[Records contained in a dataset]
---*---
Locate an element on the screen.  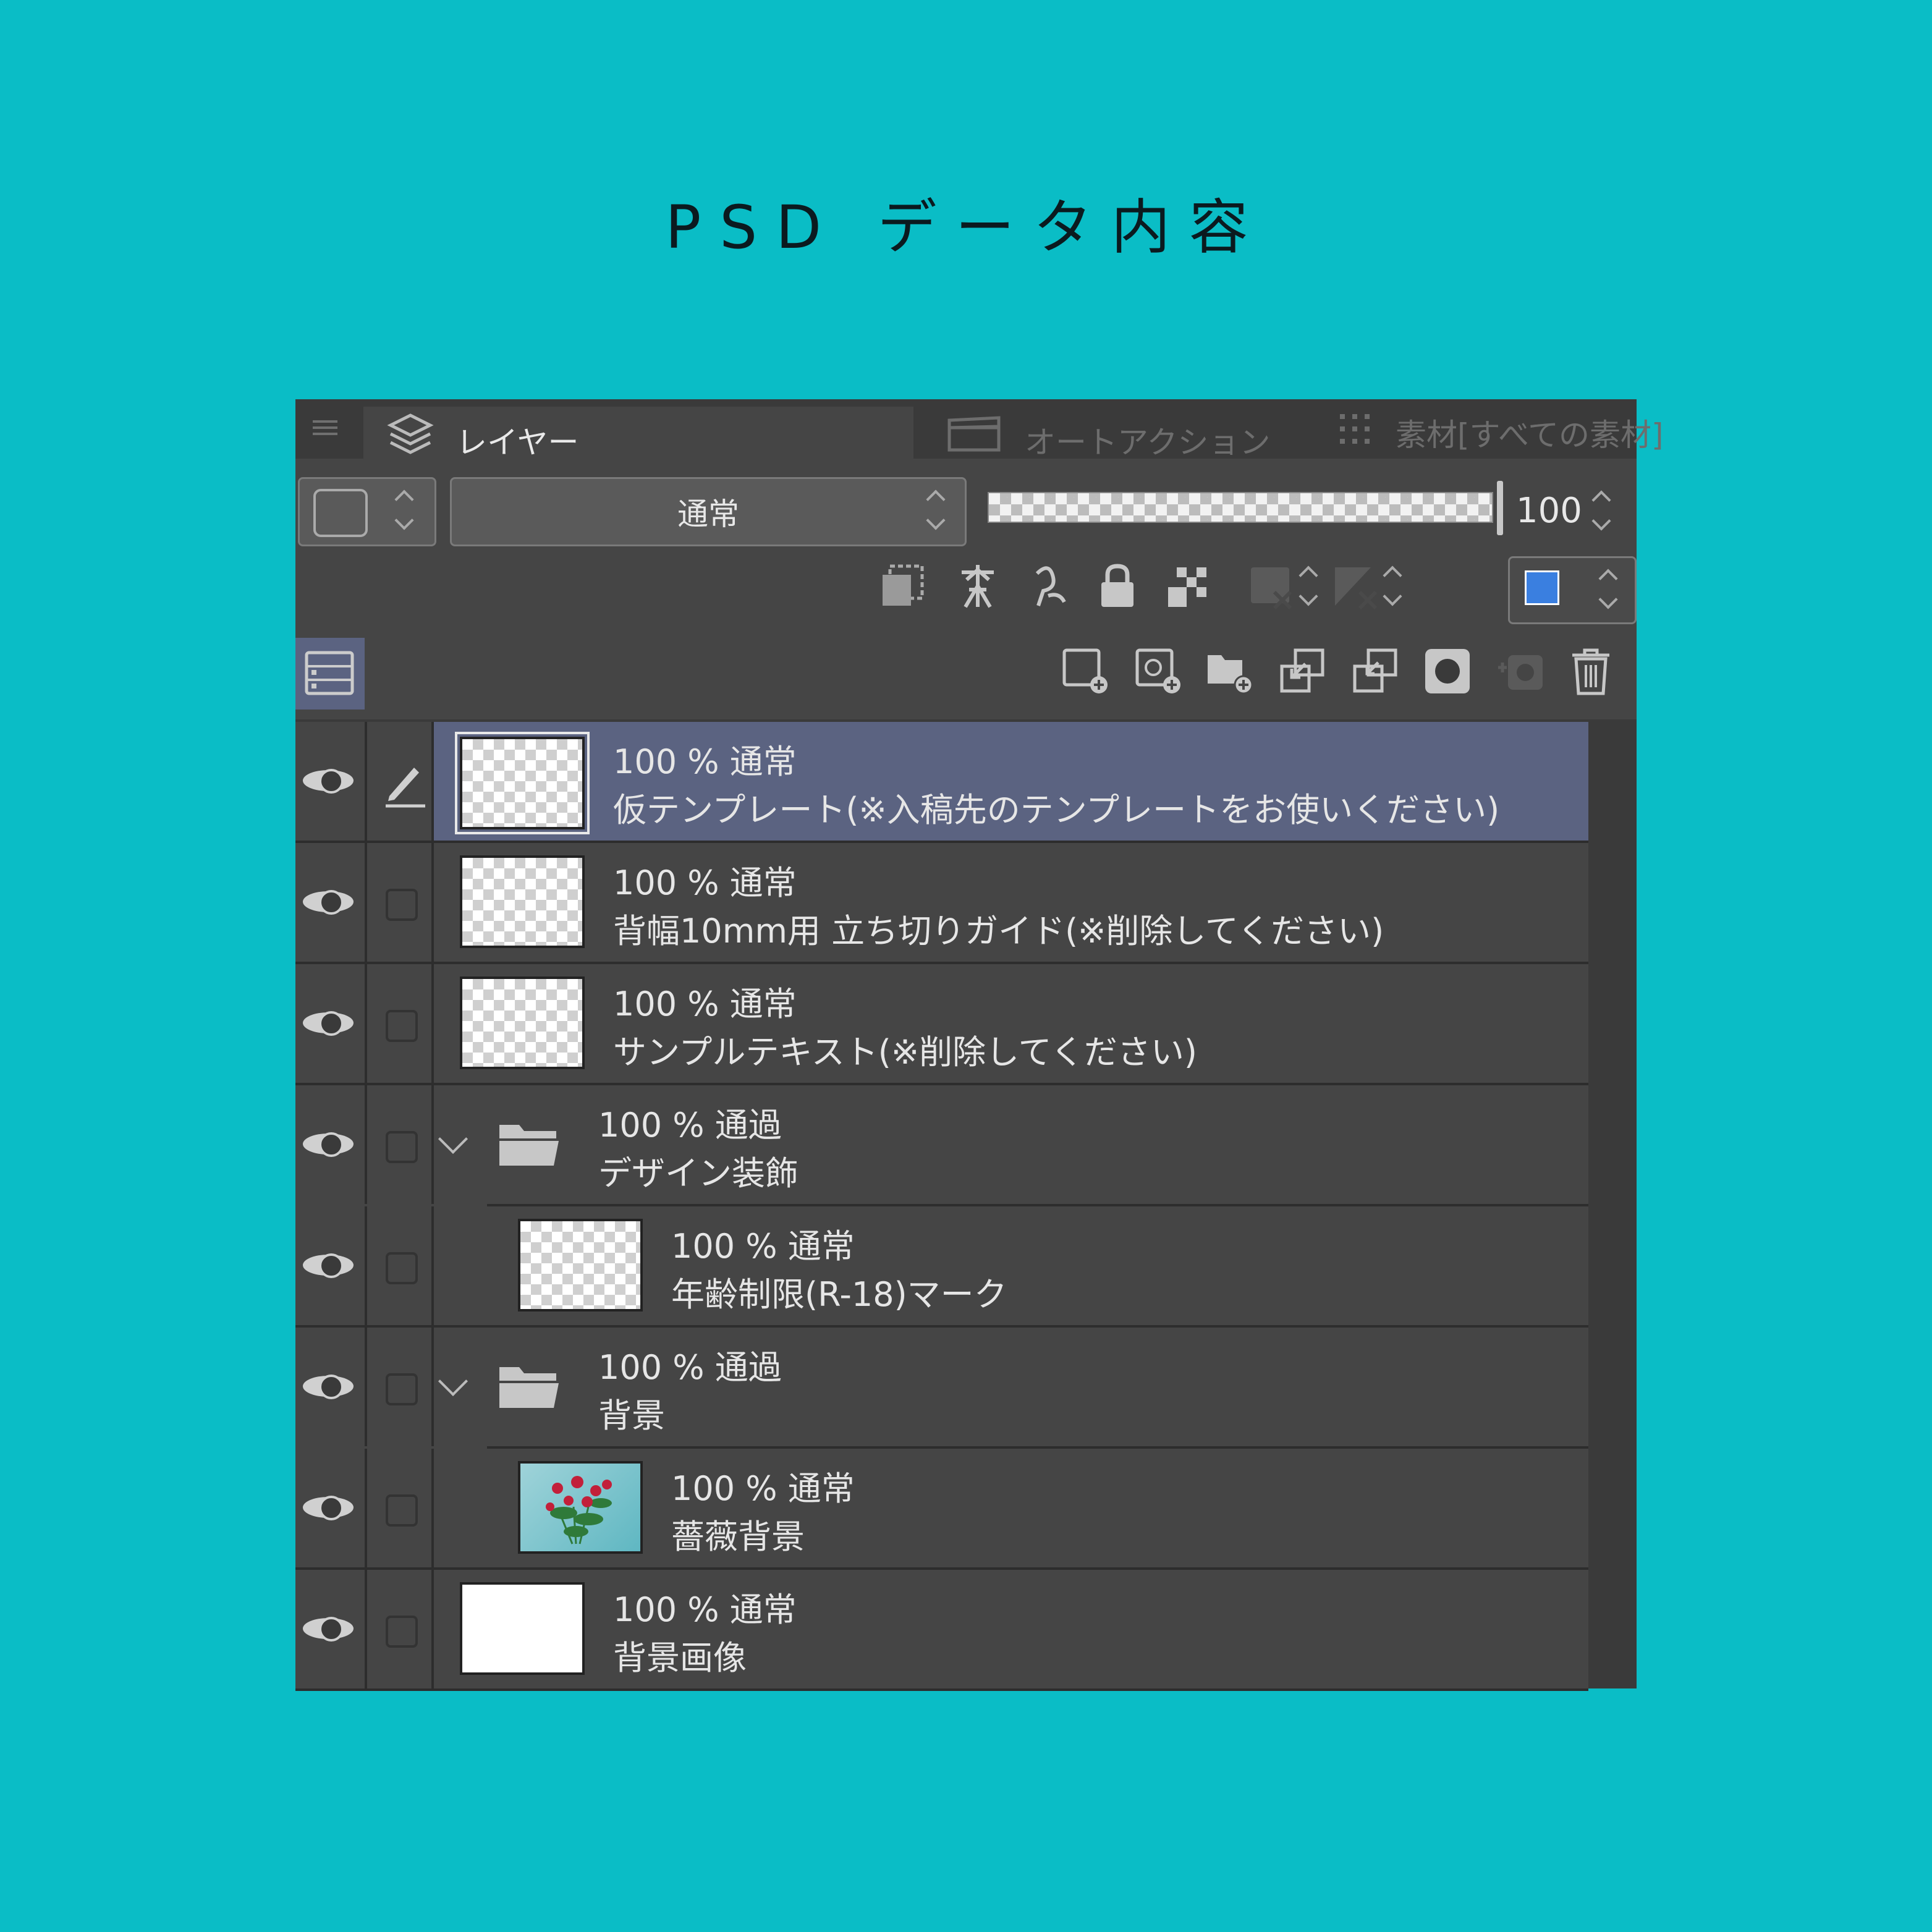
rose-image is located at coordinates (579, 1510).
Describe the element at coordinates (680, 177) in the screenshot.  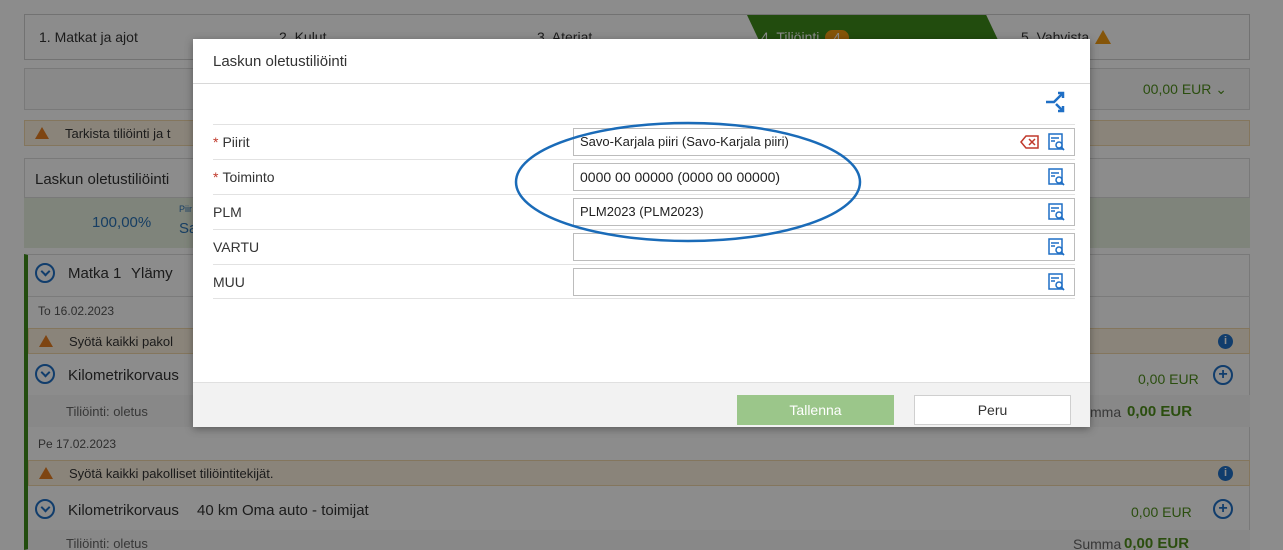
I see `field-value: 0000 00 00000 (0000 00 00000)` at that location.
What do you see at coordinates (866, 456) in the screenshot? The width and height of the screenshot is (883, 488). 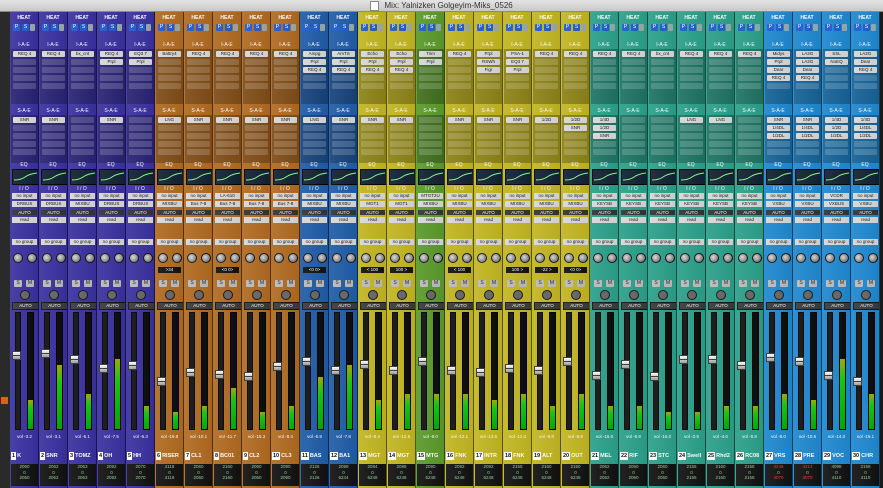 I see `track-name: 30 CHR` at bounding box center [866, 456].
---*---
§ **Goal of the exercise**
Transcribe the lines from the one containing "Describe the element" through the one containing "at that location.", leaving the pictures out of your answer.

§ **Exercise response**
Describe the element at coordinates (680, 177) in the screenshot.  
I see `field-value: 0000 00 00000 (0000 00 00000)` at that location.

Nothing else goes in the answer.